§ **Problem details**: The answer should consist of all the records, written out word for word.

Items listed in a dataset
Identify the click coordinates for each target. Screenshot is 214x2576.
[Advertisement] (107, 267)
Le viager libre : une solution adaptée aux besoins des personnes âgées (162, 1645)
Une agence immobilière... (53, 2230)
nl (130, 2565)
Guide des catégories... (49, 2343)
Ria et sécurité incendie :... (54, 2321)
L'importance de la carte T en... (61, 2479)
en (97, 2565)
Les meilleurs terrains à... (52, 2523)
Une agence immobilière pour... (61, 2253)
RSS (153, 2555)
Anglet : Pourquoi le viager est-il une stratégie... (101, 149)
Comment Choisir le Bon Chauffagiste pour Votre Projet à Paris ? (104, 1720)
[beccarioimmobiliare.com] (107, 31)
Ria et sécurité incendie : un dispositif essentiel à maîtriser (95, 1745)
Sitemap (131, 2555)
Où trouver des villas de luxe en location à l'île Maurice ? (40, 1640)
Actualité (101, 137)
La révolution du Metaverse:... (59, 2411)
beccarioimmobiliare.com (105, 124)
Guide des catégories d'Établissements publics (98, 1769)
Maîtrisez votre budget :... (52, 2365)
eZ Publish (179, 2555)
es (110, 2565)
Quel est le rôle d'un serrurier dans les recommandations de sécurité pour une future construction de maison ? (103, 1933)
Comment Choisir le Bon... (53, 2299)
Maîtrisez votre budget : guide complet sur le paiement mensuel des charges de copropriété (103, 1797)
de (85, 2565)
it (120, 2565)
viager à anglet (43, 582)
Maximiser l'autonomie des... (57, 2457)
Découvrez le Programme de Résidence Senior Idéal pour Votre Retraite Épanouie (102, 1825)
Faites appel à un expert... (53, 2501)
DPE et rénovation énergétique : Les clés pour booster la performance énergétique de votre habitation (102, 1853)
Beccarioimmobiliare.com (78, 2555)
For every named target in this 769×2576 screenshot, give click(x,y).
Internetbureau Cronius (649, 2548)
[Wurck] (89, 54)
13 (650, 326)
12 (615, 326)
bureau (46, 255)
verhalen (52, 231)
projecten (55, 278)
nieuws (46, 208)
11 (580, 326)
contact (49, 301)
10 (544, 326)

§ **Answer space**:
Identify the click coordinates for each target. Screenshot is 214x2576.
[Advertisement] (107, 267)
Le viager libre : une solution adaptée aux besoins des personnes âgées (162, 1645)
Une agence immobilière... (53, 2230)
nl (130, 2565)
Guide des catégories... (49, 2343)
Ria et sécurité incendie :... (54, 2321)
L'importance de la carte T en... (61, 2479)
en (97, 2565)
Les meilleurs terrains à... (52, 2523)
Une agence immobilière pour... (61, 2253)
RSS (153, 2555)
Anglet : Pourquoi le viager est-il une stratégie... (101, 149)
Comment Choisir le Bon Chauffagiste pour Votre Projet à Paris ? (104, 1720)
[beccarioimmobiliare.com] (107, 31)
Ria et sécurité incendie : un dispositif essentiel à maîtriser (95, 1745)
Sitemap (131, 2555)
Où trouver des villas de luxe en location à l'île Maurice ? (40, 1640)
Actualité (101, 137)
La révolution du Metaverse:... (59, 2411)
beccarioimmobiliare.com (105, 124)
Guide des catégories d'Établissements publics (98, 1769)
Maîtrisez votre budget :... (52, 2365)
eZ Publish (179, 2555)
es (110, 2565)
Quel est le rôle d'un serrurier dans les recommandations de sécurité pour une future construction de maison ? (103, 1933)
Comment Choisir le Bon... (53, 2299)
Maîtrisez votre budget : guide complet sur le paiement mensuel des charges de copropriété (103, 1797)
de (85, 2565)
it (120, 2565)
viager à anglet (43, 582)
Maximiser l'autonomie des... (57, 2457)
Découvrez le Programme de Résidence Senior Idéal pour Votre Retraite Épanouie (102, 1825)
Faites appel à un expert... (53, 2501)
DPE et rénovation énergétique : Les clés pour booster la performance énergétique de votre habitation (102, 1853)
Beccarioimmobiliare.com (78, 2555)
For every named target in this 769×2576 screenshot, give click(x,y).
Internetbureau Cronius (649, 2548)
[Wurck] (89, 54)
13 (650, 326)
12 (615, 326)
bureau (46, 255)
verhalen (52, 231)
projecten (55, 278)
nieuws (46, 208)
11 (580, 326)
contact (49, 301)
10 (544, 326)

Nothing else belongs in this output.